[Start of section]

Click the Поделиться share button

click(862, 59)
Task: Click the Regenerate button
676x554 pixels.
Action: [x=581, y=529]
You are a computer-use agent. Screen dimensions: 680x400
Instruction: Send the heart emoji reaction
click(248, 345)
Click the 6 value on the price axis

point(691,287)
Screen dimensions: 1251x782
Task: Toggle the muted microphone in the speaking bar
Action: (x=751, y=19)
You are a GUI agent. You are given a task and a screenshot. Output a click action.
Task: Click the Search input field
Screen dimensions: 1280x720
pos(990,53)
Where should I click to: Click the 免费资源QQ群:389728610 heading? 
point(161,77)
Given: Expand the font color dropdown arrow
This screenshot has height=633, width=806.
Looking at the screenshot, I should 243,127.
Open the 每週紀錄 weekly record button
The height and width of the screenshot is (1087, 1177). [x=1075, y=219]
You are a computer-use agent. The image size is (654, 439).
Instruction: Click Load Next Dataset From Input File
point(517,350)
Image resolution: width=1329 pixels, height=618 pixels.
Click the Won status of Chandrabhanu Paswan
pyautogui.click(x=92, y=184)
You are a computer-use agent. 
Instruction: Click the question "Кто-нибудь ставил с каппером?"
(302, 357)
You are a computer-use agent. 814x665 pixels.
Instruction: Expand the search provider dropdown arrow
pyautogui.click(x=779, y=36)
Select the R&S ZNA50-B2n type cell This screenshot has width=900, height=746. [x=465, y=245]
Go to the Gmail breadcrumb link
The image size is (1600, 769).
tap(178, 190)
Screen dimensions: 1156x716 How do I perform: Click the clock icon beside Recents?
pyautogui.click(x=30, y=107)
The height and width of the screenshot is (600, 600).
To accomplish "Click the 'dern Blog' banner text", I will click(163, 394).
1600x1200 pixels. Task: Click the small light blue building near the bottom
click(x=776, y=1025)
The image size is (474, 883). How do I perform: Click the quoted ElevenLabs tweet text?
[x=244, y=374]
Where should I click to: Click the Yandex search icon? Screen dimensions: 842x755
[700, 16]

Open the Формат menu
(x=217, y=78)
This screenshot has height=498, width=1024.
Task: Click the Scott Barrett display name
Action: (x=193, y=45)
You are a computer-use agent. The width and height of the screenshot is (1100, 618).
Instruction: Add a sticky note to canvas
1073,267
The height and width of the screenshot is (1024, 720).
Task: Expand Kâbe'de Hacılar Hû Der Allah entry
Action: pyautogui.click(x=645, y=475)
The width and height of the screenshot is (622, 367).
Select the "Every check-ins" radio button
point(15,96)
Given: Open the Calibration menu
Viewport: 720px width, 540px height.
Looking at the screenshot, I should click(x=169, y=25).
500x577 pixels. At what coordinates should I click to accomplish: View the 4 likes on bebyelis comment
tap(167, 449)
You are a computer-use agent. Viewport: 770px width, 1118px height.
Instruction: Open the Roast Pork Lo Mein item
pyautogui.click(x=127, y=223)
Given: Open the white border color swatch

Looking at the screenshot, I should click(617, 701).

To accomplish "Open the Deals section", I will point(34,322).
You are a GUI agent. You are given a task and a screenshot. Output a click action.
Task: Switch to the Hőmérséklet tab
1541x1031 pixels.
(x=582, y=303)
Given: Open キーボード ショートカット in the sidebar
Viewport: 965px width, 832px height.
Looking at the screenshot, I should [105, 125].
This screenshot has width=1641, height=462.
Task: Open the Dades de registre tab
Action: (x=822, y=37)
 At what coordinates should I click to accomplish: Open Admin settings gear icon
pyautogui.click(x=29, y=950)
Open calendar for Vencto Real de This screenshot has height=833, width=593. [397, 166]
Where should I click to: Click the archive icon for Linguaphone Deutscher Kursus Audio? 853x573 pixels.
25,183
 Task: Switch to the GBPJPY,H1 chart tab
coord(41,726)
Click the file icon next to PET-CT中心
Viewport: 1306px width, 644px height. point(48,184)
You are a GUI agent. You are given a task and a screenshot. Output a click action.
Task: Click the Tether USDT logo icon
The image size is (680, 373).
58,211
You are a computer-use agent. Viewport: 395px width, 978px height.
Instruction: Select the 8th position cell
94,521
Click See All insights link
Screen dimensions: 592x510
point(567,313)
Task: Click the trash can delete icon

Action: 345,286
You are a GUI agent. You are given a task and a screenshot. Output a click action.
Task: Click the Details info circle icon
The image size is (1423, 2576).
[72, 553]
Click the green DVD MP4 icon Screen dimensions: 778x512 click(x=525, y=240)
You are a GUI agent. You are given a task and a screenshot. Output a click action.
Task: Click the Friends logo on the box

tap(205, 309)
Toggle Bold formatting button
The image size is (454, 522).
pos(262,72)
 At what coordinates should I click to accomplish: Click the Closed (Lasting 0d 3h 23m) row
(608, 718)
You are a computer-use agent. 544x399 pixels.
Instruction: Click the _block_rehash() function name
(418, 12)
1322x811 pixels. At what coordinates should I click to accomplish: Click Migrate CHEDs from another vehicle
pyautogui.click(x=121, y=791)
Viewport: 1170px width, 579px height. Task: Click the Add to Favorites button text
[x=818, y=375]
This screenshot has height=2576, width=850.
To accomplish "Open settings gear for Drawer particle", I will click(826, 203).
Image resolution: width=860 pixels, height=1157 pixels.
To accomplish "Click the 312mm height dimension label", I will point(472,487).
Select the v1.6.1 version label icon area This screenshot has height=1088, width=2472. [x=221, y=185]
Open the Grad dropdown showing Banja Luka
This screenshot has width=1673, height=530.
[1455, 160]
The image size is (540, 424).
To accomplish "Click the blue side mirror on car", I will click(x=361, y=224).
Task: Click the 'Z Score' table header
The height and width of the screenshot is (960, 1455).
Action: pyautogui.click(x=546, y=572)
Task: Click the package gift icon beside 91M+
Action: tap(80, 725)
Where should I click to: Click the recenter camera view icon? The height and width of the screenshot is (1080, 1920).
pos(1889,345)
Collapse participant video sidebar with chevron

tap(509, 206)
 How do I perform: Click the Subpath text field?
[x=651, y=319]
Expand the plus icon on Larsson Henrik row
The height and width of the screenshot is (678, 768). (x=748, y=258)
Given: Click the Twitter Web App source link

[End of section]

### What is expected:
Each record above is to be written out again exactly.

### Solution to this task:
Click the Поделиться share button

click(862, 59)
Task: Click the Regenerate button
676x554 pixels.
Action: [x=581, y=529]
You are a computer-use agent. Screen dimensions: 680x400
Instruction: Send the heart emoji reaction
click(248, 345)
Click the 6 value on the price axis

point(691,287)
Screen dimensions: 1251x782
Task: Toggle the muted microphone in the speaking bar
Action: (x=751, y=19)
You are a GUI agent. You are given a task and a screenshot. Output a click action.
Task: Click the Search input field
Screen dimensions: 1280x720
pos(990,53)
Where should I click to: Click the 免费资源QQ群:389728610 heading? 
point(161,77)
Given: Expand the font color dropdown arrow
This screenshot has height=633, width=806.
Looking at the screenshot, I should 243,127.
Open the 每週紀錄 weekly record button
The height and width of the screenshot is (1087, 1177). [x=1075, y=219]
You are a computer-use agent. The image size is (654, 439).
Instruction: Click Load Next Dataset From Input File
point(517,350)
Image resolution: width=1329 pixels, height=618 pixels.
Click the Won status of Chandrabhanu Paswan
pyautogui.click(x=92, y=184)
You are a computer-use agent. 
Instruction: Click the question "Кто-нибудь ставил с каппером?"
(302, 357)
You are a computer-use agent. 814x665 pixels.
Instruction: Expand the search provider dropdown arrow
pyautogui.click(x=779, y=36)
Select the R&S ZNA50-B2n type cell This screenshot has width=900, height=746. [x=465, y=245]
Go to the Gmail breadcrumb link
The image size is (1600, 769).
tap(178, 190)
Screen dimensions: 1156x716 How do I perform: Click the clock icon beside Recents?
pyautogui.click(x=30, y=107)
The height and width of the screenshot is (600, 600).
To accomplish "Click the 'dern Blog' banner text", I will click(163, 394).
1600x1200 pixels. Task: Click the small light blue building near the bottom
click(x=776, y=1025)
The image size is (474, 883). How do I perform: Click the quoted ElevenLabs tweet text?
[x=244, y=374]
Where should I click to: Click the Yandex search icon? Screen dimensions: 842x755
[700, 16]

Open the Формат menu
(x=217, y=78)
This screenshot has height=498, width=1024.
Task: Click the Scott Barrett display name
Action: (x=193, y=45)
You are a computer-use agent. The width and height of the screenshot is (1100, 618).
Instruction: Add a sticky note to canvas
1073,267
The height and width of the screenshot is (1024, 720).
Task: Expand Kâbe'de Hacılar Hû Der Allah entry
Action: pyautogui.click(x=645, y=475)
The width and height of the screenshot is (622, 367).
Select the "Every check-ins" radio button
point(15,96)
Given: Open the Calibration menu
Viewport: 720px width, 540px height.
Looking at the screenshot, I should click(x=169, y=25).
500x577 pixels. At what coordinates should I click to accomplish: View the 4 likes on bebyelis comment
tap(167, 449)
You are a computer-use agent. Viewport: 770px width, 1118px height.
Instruction: Open the Roast Pork Lo Mein item
pyautogui.click(x=127, y=223)
Given: Open the white border color swatch

Looking at the screenshot, I should click(617, 701).

To accomplish "Open the Deals section", I will point(34,322).
You are a GUI agent. You are given a task and a screenshot. Output a click action.
Task: Switch to the Hőmérséklet tab
1541x1031 pixels.
(x=582, y=303)
Given: Open キーボード ショートカット in the sidebar
Viewport: 965px width, 832px height.
Looking at the screenshot, I should [105, 125].
This screenshot has width=1641, height=462.
Task: Open the Dades de registre tab
Action: (x=822, y=37)
 At what coordinates should I click to accomplish: Open Admin settings gear icon
pyautogui.click(x=29, y=950)
Open calendar for Vencto Real de This screenshot has height=833, width=593. [397, 166]
Where should I click to: Click the archive icon for Linguaphone Deutscher Kursus Audio? 853x573 pixels.
25,183
 Task: Switch to the GBPJPY,H1 chart tab
coord(41,726)
Click the file icon next to PET-CT中心
Viewport: 1306px width, 644px height. point(48,184)
You are a GUI agent. You are given a task and a screenshot. Output a click action.
Task: Click the Tether USDT logo icon
The image size is (680, 373).
58,211
You are a computer-use agent. Viewport: 395px width, 978px height.
Instruction: Select the 8th position cell
94,521
Click See All insights link
Screen dimensions: 592x510
point(567,313)
Task: Click the trash can delete icon

Action: 345,286
You are a GUI agent. You are given a task and a screenshot. Output a click action.
Task: Click the Details info circle icon
The image size is (1423, 2576).
[72, 553]
Click the green DVD MP4 icon Screen dimensions: 778x512 click(x=525, y=240)
You are a GUI agent. You are given a task and a screenshot. Output a click action.
Task: Click the Friends logo on the box

tap(205, 309)
Toggle Bold formatting button
The image size is (454, 522).
pos(262,72)
 At what coordinates should I click to accomplish: Click the Closed (Lasting 0d 3h 23m) row
(608, 718)
You are a computer-use agent. 544x399 pixels.
Instruction: Click the _block_rehash() function name
(418, 12)
1322x811 pixels. At what coordinates should I click to accomplish: Click Migrate CHEDs from another vehicle
pyautogui.click(x=121, y=791)
Viewport: 1170px width, 579px height. Task: Click the Add to Favorites button text
[x=818, y=375]
This screenshot has height=2576, width=850.
To accomplish "Open settings gear for Drawer particle", I will click(826, 203).
Image resolution: width=860 pixels, height=1157 pixels.
To accomplish "Click the 312mm height dimension label", I will point(472,487).
Select the v1.6.1 version label icon area This screenshot has height=1088, width=2472. [x=221, y=185]
Open the Grad dropdown showing Banja Luka
This screenshot has width=1673, height=530.
[1455, 160]
The image size is (540, 424).
To accomplish "Click the blue side mirror on car", I will click(x=361, y=224).
Task: Click the 'Z Score' table header
The height and width of the screenshot is (960, 1455).
Action: pyautogui.click(x=546, y=572)
Task: Click the package gift icon beside 91M+
Action: tap(80, 725)
Where should I click to: Click the recenter camera view icon? The height and width of the screenshot is (1080, 1920).
pos(1889,345)
Collapse participant video sidebar with chevron

tap(509, 206)
 How do I perform: Click the Subpath text field?
[x=651, y=319]
Expand the plus icon on Larsson Henrik row
The height and width of the screenshot is (678, 768). (x=748, y=258)
Given: Click the Twitter Web App source link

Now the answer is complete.